Collected data:

───

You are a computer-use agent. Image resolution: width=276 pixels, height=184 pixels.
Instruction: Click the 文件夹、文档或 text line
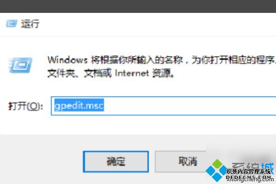pyautogui.click(x=80, y=73)
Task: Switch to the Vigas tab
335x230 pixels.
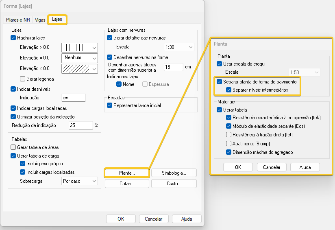Action: pyautogui.click(x=40, y=20)
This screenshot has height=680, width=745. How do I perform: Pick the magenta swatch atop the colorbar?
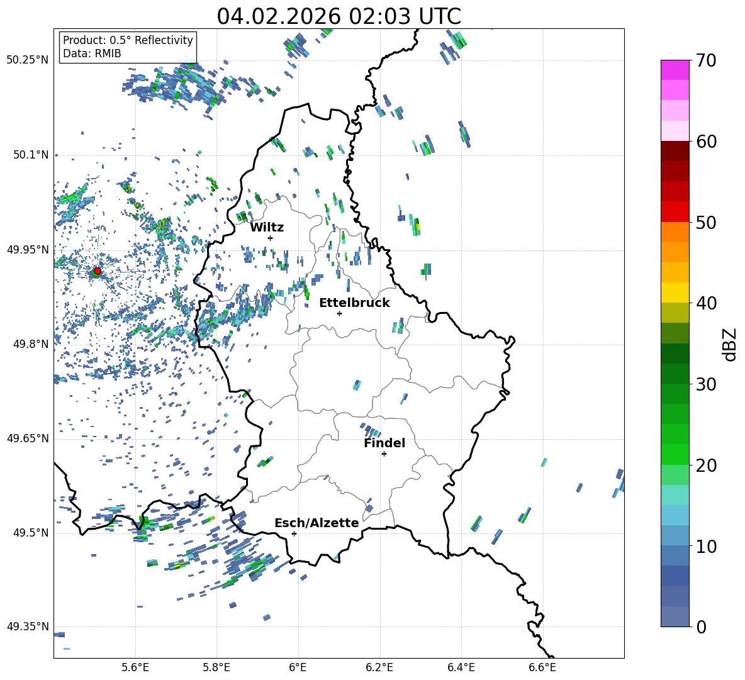click(x=675, y=70)
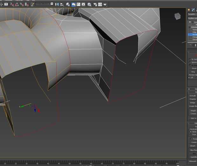Enable the By Vertex checkbox
The height and width of the screenshot is (166, 197).
point(190,59)
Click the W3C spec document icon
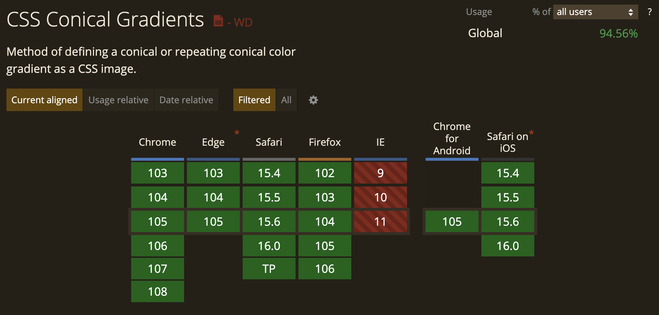This screenshot has height=315, width=659. coord(218,21)
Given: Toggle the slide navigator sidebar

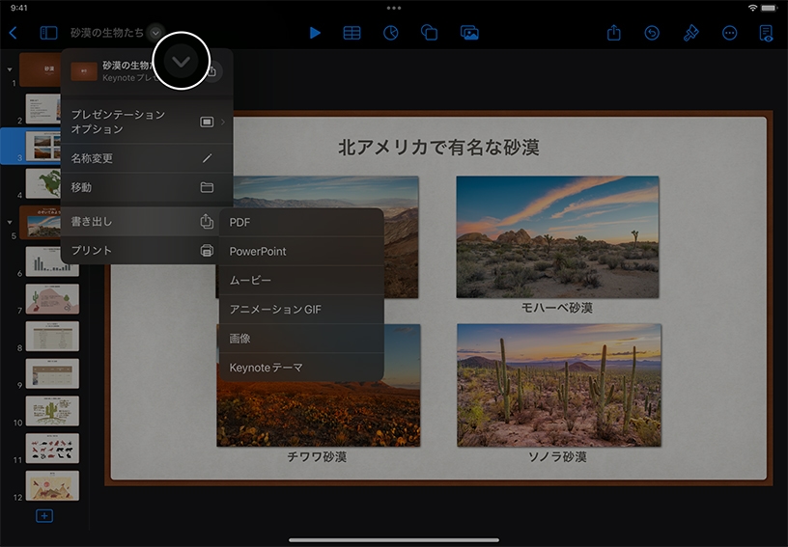Looking at the screenshot, I should 48,33.
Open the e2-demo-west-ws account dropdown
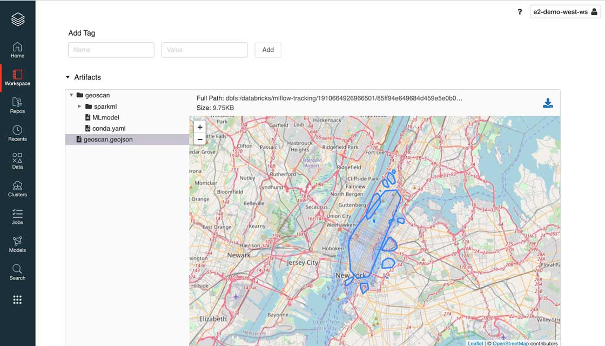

───

→ TASK INSTRUCTIONS:
Nothing but the lines from the one holding "Given: Toggle the slide navigator sidebar" through the last line of the entries should be written out, exactly and inclusively, minus the pictures.

→ TASK ANSWER:
Given: Toggle the slide navigator sidebar

Looking at the screenshot, I should 48,33.
Open the e2-demo-west-ws account dropdown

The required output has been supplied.